• Work to complete: Swap "cyan square icon" for "blue circle icon" and reproduce the material unchanged otherwise, beginning at the line that has "Where should I click to: Open" and stopping after the line that has "will click(x=608, y=620).".

• Supplied records:
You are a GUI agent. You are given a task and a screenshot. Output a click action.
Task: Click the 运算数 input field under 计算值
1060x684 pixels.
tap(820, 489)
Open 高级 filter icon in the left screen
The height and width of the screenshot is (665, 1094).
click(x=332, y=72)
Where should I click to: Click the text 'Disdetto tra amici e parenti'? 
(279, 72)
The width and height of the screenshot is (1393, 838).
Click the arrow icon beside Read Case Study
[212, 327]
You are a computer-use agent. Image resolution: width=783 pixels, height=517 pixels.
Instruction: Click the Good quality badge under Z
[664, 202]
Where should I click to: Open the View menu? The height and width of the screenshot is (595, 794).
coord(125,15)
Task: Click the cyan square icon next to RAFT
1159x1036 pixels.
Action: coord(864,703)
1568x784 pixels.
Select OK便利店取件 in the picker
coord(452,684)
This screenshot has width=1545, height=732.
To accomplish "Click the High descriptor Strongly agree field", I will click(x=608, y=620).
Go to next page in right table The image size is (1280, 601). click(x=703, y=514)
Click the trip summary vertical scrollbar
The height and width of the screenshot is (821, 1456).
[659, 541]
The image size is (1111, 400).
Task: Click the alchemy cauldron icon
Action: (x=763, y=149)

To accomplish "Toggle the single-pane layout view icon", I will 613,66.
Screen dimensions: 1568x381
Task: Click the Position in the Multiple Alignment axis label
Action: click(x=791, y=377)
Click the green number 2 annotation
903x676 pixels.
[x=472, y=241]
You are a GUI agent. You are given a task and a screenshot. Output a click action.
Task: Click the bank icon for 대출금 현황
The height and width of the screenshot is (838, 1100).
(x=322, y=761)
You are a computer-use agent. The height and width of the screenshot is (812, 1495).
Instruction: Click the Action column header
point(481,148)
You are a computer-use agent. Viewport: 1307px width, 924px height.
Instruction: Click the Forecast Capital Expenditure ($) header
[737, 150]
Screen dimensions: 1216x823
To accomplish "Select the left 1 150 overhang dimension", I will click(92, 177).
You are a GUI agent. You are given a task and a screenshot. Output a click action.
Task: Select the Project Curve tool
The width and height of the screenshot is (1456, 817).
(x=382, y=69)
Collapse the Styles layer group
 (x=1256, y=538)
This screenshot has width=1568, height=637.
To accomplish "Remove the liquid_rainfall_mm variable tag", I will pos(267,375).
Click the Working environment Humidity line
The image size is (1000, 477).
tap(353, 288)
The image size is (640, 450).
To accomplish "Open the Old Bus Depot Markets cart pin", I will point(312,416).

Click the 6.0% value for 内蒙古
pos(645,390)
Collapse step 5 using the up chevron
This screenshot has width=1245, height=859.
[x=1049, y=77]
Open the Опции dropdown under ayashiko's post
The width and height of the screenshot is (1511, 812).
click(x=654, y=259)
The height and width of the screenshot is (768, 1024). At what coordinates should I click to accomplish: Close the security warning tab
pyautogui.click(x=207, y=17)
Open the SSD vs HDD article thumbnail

• Finished exercise:
Where should I click to: Open the View menu? The height and width of the screenshot is (595, 794).
coord(125,15)
Task: Click the blue circle icon next to RAFT
1159x1036 pixels.
Action: coord(864,703)
1568x784 pixels.
Select OK便利店取件 in the picker
coord(452,684)
This screenshot has width=1545, height=732.
To accomplish "Click the High descriptor Strongly agree field", I will click(x=608, y=620).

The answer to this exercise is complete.